In the example I have Day as an entity. I would like to create a new Day object for each new day that the user uses the application.
I have come across:
1st option
let entity = NSEntityDescription.insertNewObject(forEntityName: "Day", into: CoreDataHelper.context)
let object = NSManagedObject(entity: entity, insertInto: CoreDataHelper.context)
2nd option
let object = Day(entity: Day.entity(), insertInto: CoreDataHelper.context)
3rd option
let object = Day(context: CoreDataHelper.context)
and know there have been other possibilities people have come up with as well.
What is the difference between the bottom two options, as I did not see a demonstration of the second option in the WWDC Video. Does the third option automatically insert into the managedObjectContext or should there be a certain approach taken to insert the object into the context to then retrieve all objects using the NSFetchedResultsController.
The second option is the designated initializer on NSManagedObject, which Day subclasses.
The third option is a convenience initializer defined on Day that invokes option 2.

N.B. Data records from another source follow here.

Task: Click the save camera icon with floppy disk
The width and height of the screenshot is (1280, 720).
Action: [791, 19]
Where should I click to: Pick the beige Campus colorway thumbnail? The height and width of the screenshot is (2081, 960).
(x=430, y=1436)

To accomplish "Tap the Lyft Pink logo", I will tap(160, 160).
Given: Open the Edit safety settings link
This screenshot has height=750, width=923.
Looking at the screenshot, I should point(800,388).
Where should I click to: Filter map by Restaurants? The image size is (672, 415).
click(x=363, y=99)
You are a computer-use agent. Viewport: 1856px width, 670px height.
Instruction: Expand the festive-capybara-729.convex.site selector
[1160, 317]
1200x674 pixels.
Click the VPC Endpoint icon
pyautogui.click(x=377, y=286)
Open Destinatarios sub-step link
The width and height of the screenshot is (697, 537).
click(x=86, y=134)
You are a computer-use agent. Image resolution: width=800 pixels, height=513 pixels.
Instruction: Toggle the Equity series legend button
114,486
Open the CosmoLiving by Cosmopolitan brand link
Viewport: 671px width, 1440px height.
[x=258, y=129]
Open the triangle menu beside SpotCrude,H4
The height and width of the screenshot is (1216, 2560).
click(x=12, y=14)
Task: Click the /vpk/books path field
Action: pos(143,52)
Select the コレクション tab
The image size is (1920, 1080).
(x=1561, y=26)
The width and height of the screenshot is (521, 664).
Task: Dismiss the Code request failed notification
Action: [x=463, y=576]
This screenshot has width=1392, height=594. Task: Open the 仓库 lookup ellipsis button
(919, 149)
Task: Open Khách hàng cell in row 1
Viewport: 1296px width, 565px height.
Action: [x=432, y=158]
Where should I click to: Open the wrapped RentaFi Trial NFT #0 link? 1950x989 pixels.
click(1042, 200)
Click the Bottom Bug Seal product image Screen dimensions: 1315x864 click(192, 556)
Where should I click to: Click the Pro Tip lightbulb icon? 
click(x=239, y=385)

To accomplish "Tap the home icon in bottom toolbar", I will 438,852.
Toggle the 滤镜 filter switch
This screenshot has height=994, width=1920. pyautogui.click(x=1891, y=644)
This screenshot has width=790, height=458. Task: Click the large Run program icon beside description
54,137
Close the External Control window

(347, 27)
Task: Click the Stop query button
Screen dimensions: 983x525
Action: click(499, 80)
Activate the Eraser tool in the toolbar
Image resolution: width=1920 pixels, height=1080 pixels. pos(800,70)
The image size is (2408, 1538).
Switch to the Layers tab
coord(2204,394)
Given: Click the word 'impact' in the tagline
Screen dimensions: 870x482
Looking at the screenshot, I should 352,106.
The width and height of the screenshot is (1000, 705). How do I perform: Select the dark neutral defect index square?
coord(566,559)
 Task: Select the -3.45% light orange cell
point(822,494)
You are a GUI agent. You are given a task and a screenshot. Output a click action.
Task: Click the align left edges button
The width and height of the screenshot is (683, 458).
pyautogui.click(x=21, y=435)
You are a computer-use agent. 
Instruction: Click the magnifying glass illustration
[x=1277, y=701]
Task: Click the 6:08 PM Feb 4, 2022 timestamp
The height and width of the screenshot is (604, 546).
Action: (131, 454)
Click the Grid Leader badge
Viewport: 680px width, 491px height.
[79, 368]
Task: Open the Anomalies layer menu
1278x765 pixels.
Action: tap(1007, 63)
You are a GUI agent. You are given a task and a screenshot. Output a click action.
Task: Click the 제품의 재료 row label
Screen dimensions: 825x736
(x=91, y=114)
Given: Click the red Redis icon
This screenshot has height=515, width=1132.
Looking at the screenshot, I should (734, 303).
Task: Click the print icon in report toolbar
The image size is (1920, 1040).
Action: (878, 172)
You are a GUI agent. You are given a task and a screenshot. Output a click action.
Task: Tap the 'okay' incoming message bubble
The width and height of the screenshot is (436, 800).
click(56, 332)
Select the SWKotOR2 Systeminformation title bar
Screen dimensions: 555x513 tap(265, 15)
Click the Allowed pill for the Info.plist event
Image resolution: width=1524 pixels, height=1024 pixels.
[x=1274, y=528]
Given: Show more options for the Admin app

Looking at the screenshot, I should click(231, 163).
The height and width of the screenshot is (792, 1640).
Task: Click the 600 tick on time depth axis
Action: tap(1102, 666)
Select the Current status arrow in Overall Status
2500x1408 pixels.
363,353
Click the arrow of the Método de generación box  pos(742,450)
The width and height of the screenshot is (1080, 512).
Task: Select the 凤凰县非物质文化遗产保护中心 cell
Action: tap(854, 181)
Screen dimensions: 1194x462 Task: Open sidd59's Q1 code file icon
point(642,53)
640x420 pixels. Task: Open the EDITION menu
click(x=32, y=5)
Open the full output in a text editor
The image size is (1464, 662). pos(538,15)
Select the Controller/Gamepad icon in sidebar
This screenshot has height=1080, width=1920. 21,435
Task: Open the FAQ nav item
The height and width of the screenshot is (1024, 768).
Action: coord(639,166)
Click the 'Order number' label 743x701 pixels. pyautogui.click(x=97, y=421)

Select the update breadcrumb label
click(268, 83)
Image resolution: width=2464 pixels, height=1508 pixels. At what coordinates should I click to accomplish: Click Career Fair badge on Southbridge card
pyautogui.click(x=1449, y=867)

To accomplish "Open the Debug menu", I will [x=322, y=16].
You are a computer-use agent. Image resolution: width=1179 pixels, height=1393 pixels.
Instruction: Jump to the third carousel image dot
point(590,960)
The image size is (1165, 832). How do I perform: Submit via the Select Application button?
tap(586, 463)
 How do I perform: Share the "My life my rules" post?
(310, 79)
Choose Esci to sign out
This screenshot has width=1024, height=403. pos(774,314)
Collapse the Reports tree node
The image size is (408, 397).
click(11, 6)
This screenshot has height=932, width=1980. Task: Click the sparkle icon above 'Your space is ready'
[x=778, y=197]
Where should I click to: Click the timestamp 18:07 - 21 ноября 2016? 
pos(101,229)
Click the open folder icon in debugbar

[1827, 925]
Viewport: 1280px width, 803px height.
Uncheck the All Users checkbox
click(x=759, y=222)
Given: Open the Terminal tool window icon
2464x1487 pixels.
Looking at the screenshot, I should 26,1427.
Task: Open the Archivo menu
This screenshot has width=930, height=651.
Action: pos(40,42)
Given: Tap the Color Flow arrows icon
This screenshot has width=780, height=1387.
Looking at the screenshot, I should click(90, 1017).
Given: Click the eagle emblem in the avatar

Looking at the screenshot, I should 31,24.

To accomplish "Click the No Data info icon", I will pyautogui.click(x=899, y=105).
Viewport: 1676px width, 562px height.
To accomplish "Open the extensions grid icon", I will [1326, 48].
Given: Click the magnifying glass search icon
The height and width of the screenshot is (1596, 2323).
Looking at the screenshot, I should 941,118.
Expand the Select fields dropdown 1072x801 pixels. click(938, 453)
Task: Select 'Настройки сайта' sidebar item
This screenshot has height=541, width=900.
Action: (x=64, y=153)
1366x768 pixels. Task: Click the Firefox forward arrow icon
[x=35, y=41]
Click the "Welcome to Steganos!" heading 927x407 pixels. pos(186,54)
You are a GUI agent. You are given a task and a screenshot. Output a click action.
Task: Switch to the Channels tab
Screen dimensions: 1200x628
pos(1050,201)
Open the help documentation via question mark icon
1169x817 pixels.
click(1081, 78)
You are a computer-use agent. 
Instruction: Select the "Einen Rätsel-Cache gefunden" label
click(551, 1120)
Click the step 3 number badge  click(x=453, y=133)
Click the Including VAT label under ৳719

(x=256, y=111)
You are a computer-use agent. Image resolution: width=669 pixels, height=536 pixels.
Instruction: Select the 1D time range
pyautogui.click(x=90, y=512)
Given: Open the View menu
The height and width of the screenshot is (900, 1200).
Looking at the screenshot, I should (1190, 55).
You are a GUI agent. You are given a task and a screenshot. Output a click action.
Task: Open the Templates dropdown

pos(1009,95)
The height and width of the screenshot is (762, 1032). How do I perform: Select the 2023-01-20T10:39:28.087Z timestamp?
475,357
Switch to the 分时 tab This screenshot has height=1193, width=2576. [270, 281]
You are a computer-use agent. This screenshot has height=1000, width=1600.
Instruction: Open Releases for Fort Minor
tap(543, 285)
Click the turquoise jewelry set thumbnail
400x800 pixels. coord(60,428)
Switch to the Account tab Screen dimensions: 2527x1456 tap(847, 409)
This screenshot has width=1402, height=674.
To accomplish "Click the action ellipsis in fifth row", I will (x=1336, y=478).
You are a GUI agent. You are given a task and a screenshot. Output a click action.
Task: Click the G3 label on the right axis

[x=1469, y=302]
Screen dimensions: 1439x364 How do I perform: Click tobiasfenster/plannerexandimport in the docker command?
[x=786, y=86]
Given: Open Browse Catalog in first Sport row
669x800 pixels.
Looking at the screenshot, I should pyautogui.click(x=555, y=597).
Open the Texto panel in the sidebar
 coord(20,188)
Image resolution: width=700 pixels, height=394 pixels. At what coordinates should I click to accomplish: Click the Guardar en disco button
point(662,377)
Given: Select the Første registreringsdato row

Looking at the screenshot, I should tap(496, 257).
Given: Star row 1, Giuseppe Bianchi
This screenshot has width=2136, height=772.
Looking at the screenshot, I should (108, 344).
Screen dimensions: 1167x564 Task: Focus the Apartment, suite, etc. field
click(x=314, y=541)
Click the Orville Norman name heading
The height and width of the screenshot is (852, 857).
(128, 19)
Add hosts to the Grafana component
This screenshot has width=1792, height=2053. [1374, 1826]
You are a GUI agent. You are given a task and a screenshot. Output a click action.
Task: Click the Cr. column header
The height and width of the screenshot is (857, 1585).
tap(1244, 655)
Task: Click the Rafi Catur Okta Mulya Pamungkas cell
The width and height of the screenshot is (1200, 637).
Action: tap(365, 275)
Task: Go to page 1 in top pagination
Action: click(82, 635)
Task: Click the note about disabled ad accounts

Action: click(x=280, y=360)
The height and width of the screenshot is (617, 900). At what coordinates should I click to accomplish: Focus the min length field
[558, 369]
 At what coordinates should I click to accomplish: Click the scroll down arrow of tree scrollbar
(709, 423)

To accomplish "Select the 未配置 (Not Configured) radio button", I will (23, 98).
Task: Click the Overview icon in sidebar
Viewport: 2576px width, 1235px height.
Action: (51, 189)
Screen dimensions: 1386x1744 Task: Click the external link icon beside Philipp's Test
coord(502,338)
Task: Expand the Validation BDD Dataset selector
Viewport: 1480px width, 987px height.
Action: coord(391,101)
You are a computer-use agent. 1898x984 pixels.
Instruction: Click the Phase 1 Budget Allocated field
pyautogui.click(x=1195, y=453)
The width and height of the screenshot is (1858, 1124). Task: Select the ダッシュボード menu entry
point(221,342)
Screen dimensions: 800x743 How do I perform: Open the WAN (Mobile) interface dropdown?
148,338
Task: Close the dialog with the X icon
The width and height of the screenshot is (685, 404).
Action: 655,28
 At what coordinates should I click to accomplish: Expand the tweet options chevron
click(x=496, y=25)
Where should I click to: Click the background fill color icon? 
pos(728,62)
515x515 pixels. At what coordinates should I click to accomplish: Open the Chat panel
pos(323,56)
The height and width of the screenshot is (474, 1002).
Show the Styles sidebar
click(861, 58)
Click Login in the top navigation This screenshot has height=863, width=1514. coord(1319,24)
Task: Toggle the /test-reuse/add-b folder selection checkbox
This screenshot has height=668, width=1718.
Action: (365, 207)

The first option is nonsense. 🤔 The first line creates an instance of Day inserted into the context, just like option 2 and 3. The second line attempts to create an instance of Day by passing an instance of Day
to a parameter that is expecting an NSEntityDescription. I suspect option 1 is supposed to look like:
let entity = NSEntityDescription.entity(forEntityName: "Day", in: CoreDataHelper.context)
let object = NSManagedObject(entity: entity, insertInto: CoreDataHelper.context)
All of the options have the same result. I'm not sure why there are so many variations. That would be a question only Apple could answer. Hope this was helpful!